Entries taken from a collection
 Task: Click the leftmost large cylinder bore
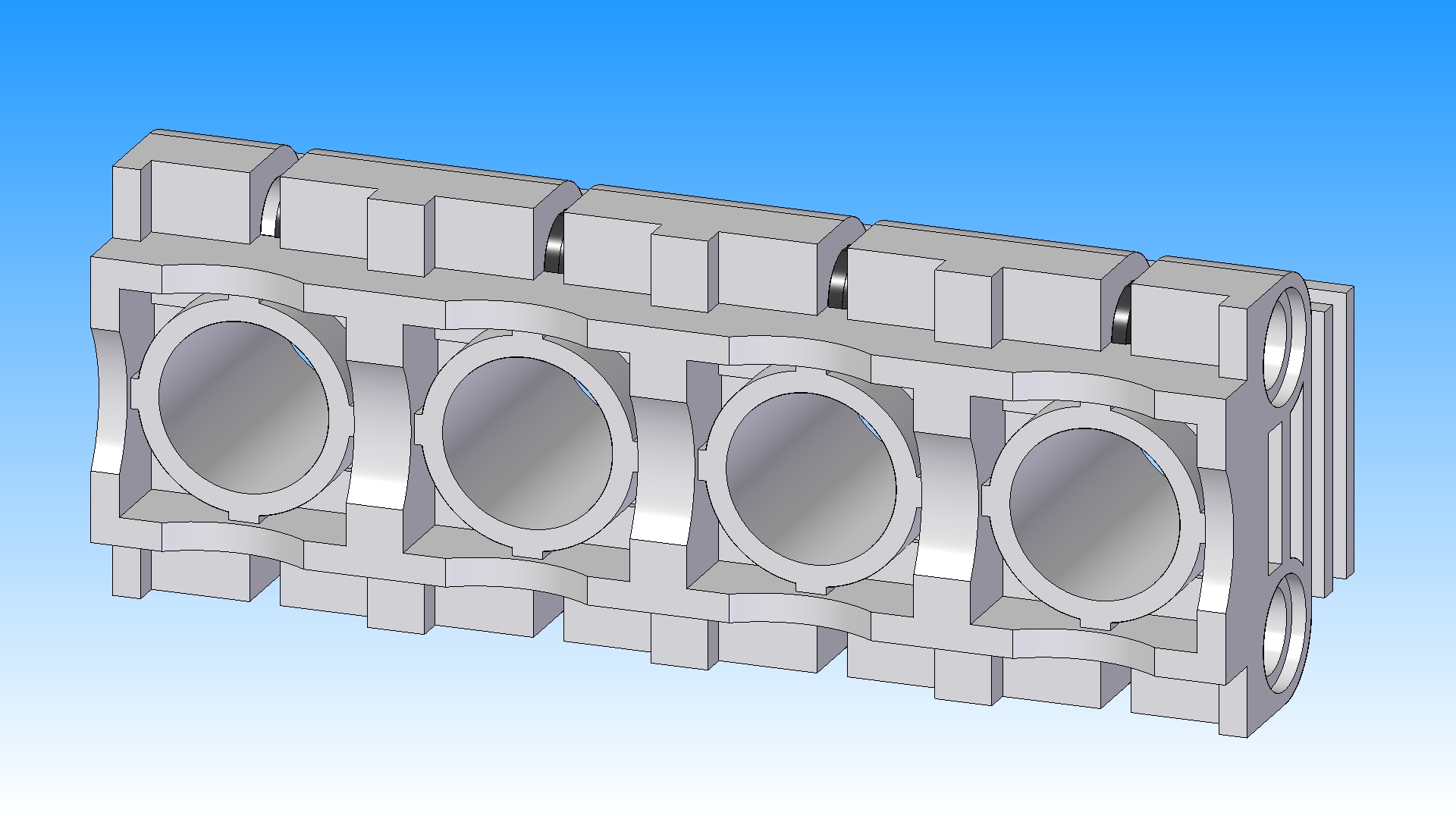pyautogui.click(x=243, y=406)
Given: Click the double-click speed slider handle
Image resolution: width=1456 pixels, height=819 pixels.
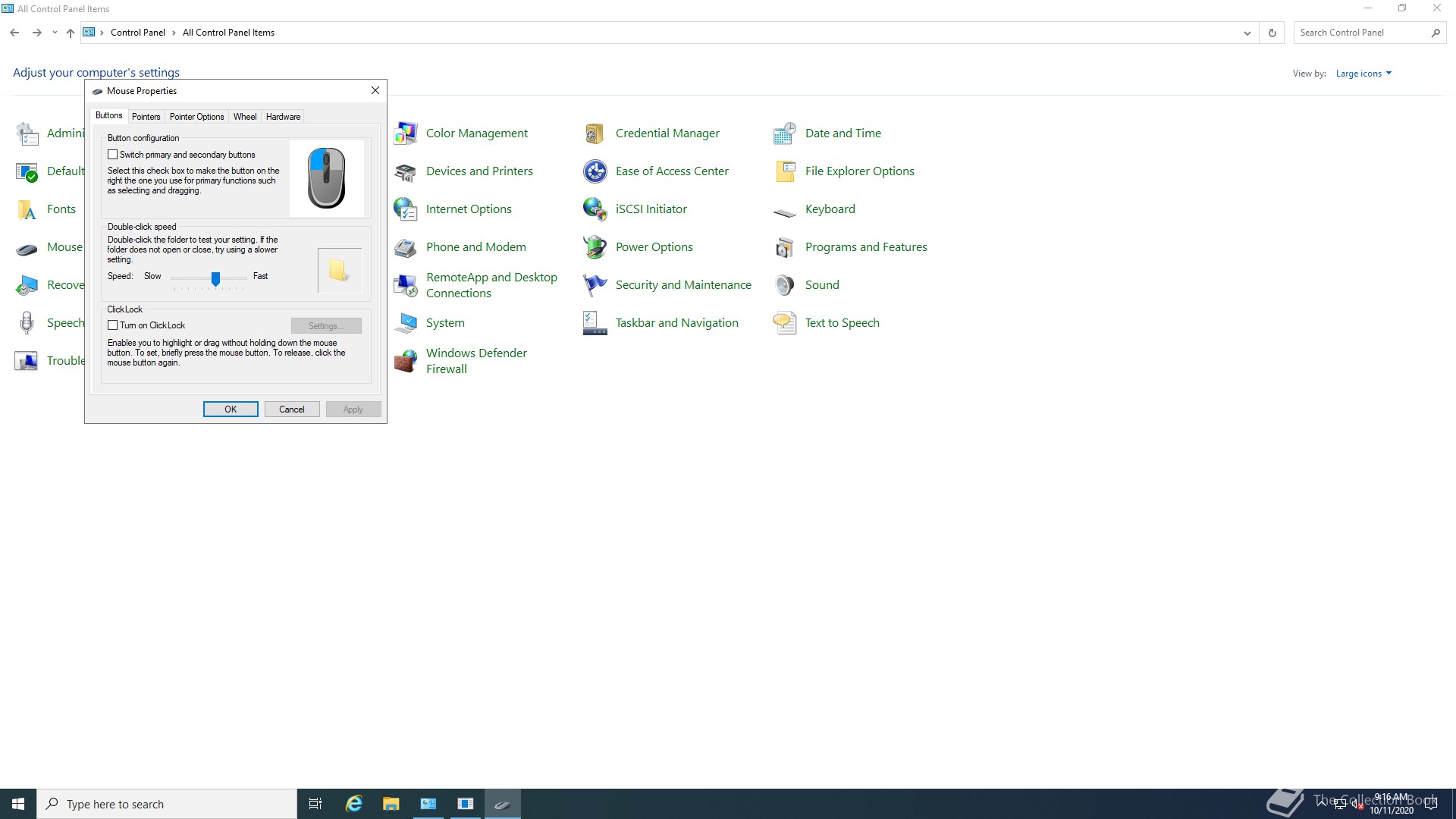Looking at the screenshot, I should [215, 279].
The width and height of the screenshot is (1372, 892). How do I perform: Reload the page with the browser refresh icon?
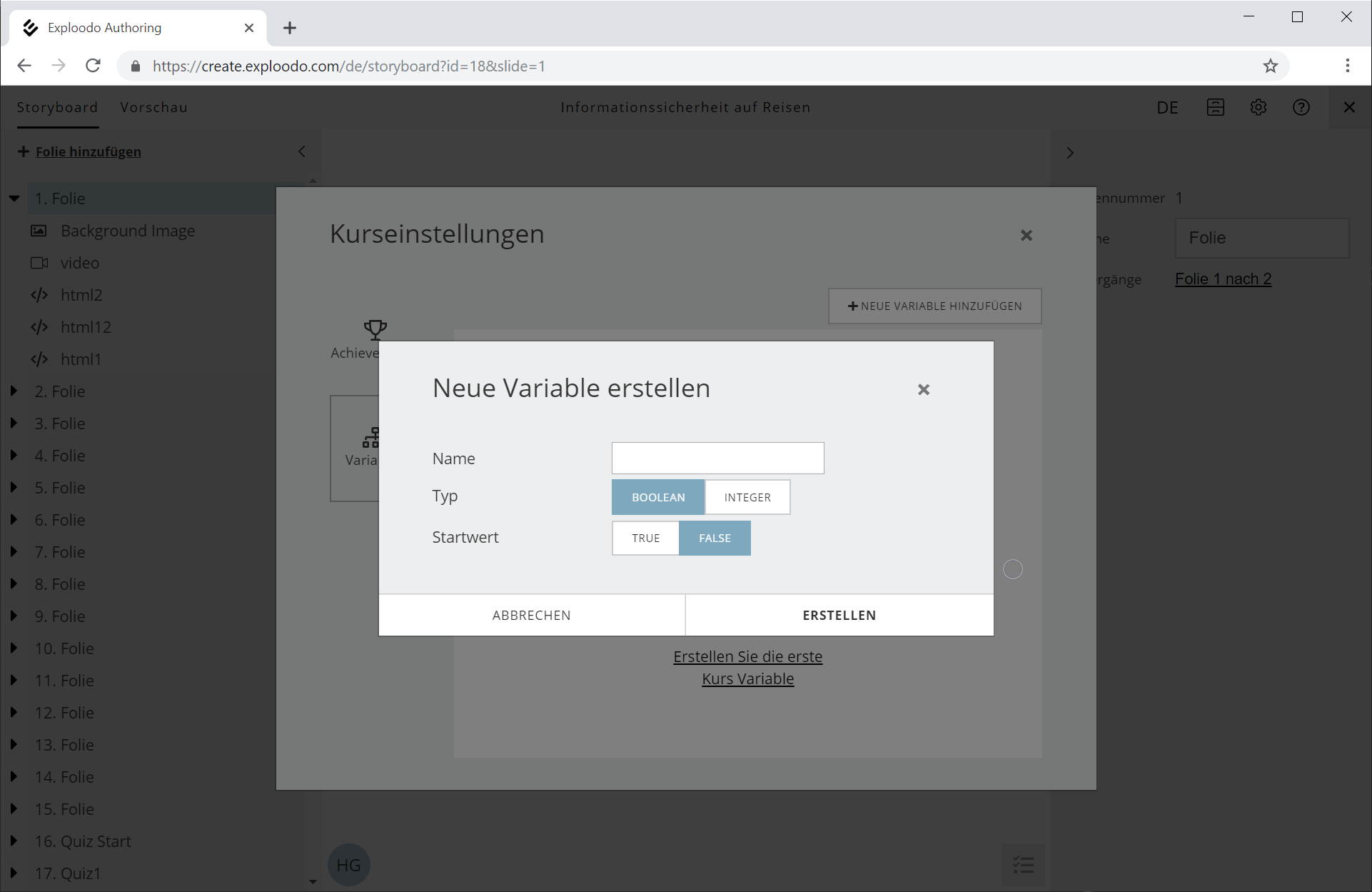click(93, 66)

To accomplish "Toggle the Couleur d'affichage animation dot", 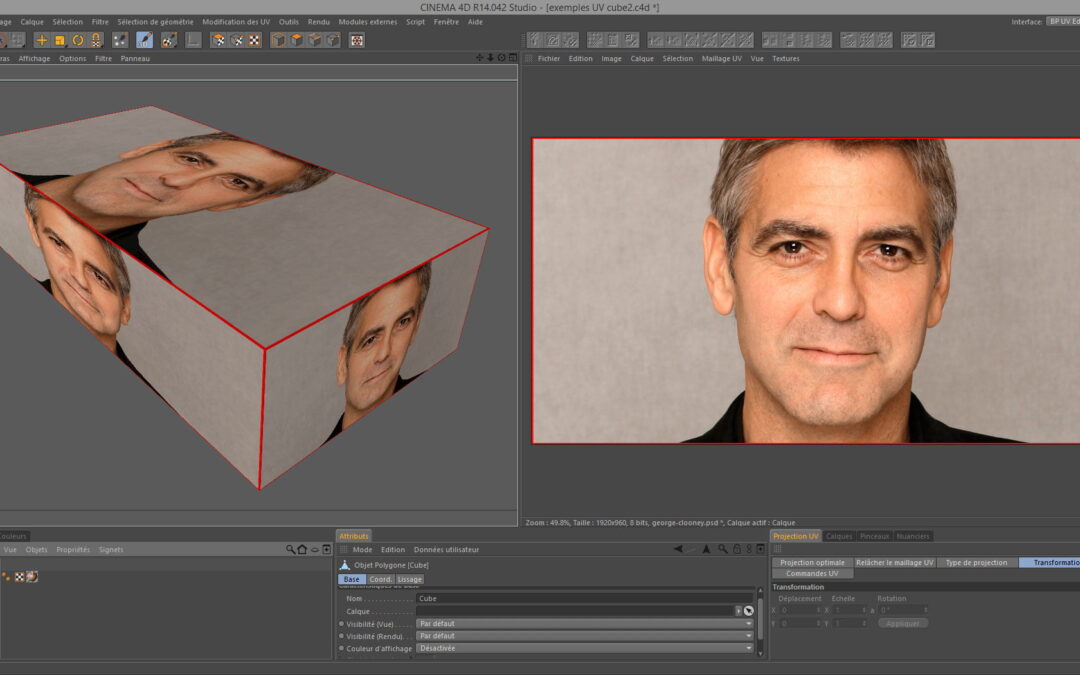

Exercise brief: Write every line of the items above as a JSON list of strings, with one string per line and blank lines omitted. Leave the pictures out of the answer.

Response:
[
  " Task: Click the leftmost large cylinder bore",
  "pyautogui.click(x=243, y=406)",
  "Given: Click the double-click speed slider handle",
  "Image resolution: width=1456 pixels, height=819 pixels.",
  "Looking at the screenshot, I should [215, 279].",
  "The width and height of the screenshot is (1372, 892). How do I perform: Reload the page with the browser refresh icon?",
  "click(93, 66)",
  "To accomplish \"Toggle the Couleur d'affichage animation dot\", "
]